▸ **Task item**
Two lines below mark the span: the one containing "Über 930 Werkstattpartner (433, 1649)" and the one containing "Home (23, 867)". Set down both, plus every line between, exactly as they stand, and nothing else.

▸ **Data supplied**
****************
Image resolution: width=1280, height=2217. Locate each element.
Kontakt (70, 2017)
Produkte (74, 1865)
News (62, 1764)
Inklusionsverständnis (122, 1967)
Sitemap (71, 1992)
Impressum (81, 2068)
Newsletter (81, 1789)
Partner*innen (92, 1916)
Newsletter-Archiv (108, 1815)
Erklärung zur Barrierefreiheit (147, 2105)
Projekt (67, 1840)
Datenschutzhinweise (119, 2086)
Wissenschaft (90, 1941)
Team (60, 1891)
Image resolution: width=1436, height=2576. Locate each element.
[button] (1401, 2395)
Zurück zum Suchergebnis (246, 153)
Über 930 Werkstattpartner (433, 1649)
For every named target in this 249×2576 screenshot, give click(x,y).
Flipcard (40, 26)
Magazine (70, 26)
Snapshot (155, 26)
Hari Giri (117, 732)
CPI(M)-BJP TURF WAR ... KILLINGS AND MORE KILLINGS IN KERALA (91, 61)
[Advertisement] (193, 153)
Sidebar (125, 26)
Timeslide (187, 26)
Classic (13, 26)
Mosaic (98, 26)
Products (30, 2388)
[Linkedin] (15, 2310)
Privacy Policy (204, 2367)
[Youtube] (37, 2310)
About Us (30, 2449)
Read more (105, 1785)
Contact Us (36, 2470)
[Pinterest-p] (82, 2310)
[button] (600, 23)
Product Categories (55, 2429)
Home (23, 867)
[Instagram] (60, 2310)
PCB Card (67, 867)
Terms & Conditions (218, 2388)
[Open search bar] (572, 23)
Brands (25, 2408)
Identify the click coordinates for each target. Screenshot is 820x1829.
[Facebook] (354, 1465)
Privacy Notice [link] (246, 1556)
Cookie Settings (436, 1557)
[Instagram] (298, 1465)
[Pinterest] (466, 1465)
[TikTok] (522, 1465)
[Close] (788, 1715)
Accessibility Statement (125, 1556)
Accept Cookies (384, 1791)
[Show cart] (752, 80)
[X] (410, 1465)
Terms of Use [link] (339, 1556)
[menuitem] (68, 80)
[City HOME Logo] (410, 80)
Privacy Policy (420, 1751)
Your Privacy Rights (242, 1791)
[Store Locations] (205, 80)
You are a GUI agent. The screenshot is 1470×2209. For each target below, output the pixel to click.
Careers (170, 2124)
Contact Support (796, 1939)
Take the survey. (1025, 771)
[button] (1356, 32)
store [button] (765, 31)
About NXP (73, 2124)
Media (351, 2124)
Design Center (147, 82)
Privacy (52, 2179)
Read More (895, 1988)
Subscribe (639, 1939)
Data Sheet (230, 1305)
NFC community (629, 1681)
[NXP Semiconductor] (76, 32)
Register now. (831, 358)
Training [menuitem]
****************
▸ **Exercise result**
Über 930 Werkstattpartner (433, 1649)
For every named target in this 249×2576 screenshot, give click(x,y).
Flipcard (40, 26)
Magazine (70, 26)
Snapshot (155, 26)
Hari Giri (117, 732)
CPI(M)-BJP TURF WAR ... KILLINGS AND MORE KILLINGS IN KERALA (91, 61)
[Advertisement] (193, 153)
Sidebar (125, 26)
Timeslide (187, 26)
Classic (13, 26)
Mosaic (98, 26)
Products (30, 2388)
[Linkedin] (15, 2310)
Privacy Policy (204, 2367)
[Youtube] (37, 2310)
About Us (30, 2449)
Read more (105, 1785)
Contact Us (36, 2470)
[Pinterest-p] (82, 2310)
[button] (600, 23)
Product Categories (55, 2429)
Home (23, 867)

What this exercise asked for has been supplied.